I cycled my way through the park and on the first bridge I slowed down. I had to turn on the right. Passengers that don’t pay attention they don’t even notice the makeshift muddy alley. Only trees and a couple of benches are obvious from the main path. Other than that it seems like a dead end. Although when someone takes a closer look, a low door appears under what seems to be the base of the bridge.
The green entrance leads to what is today the Vondelbunker. The fact that it is hidden in open view is not random. The underground building was initially designed as a Cold Ward bomb shelter back in 1947. As part of the municipal property, it remained out of use for a long time until the Schijnheilig, a group of activists where evicted from a former school building that they were occupying. While searching for a new space they discovered the underground shelter. It was 2011 when the Vondelbunker was brought back to life.
Take me to the playground
Since then the free space has been a hub for experimentation. Experience and creation go hand in hand here. Newcomer bands who take their first steps in live performances, avant-garde artists who need a place for exhibitions, activists, theater and poetry lovers find their way to the Vondelbunker. The one day you can find a punk band playing here, the next day you can meet sports addicts working out in the sounds techno beats and the day after you can join a networking meeting for local activists.
“Everyone and everything is accepted. We never tell anyone on how to do things because there is no right or wrong way to do it. Vondelbunker is a playground. It’s a place for all those who want to experiment without the consequences of failure”. A laboratory model, Vondelbunker is a social space where the principle of unregulated freedom of expression values the most. As a center for creativity and counterculture it provides an opportunity to escape from the mainstream choices of entertainment and production of art.
It’s all about the people
Floris told me the whole story while we were seating on the bar and a band was performing next to us. Every now and then we had to raise our voices a bit more. The tram lines cross above the roof and each time the heavy vehicle rumbles above our heads the whole room rattles to the core.
He is one of the volunteers who run the Vondelbunker and member of the initial group of activists who believed in the use of city spaces as zones of creativity, innovation, and progress.
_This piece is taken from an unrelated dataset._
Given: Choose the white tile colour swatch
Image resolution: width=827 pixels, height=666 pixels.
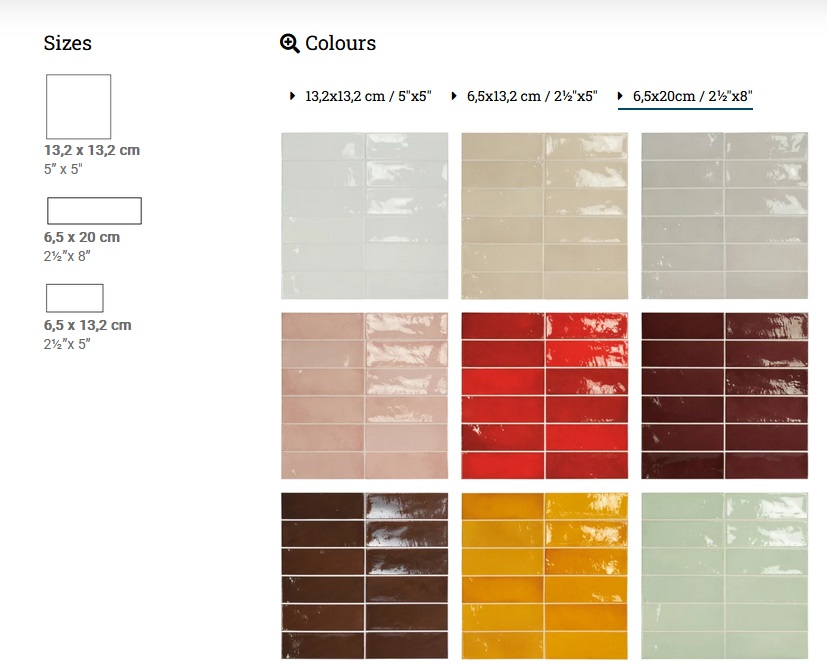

At the door entrance you can read “Welcome to the Vondelbunker. This is a non-commercial cultural centre run by volunteers out of the conviction that space is political.”
As a non-commercial centre, the entrance remains always open for creators and audience with all the events to be free of charge. Financial profit isn’t the motivation, neither for the performers nor for the people working for the Vondelbunker. Unlike other cultural centers aligned with the conventional system of economic regulation, the Vondelbunker is an open space from and for the people of the city.
As a political place, ideologies are challenged and remain under debate. Visitors are attracted to political discourses either directly through regular meetings about legal rights for squatters and open discussions on social issues or indirectly by a poster “Refugees Welcome” hanging on the wall or the flyers “Fight for Free and Emancipatory Education” scattered on the bar table.
“It is also political because of its background and of what we went and are going through in order to achieve having spaces of freedom.” The collective behind the Vondelbunker and many other groups of activists and artists in Amsterdam have long realized that alternative choices are needed in modern cities. They have realized that in democratic societies spontaneous and unregulated self-expression and interaction, just like the kind of play that occurs on playgrounds, is the most beneficial process for the development of socially active and engaged citizens.
In order to protect this right many spaces have been established where creativity, counterculture are promoted. A challenge to the one-fits-them-all mainstream model, alternative Amsterdam venues and social spaces are scattered all over the city. You might need to sidetrack from the main road and enter the hidden alley to find them.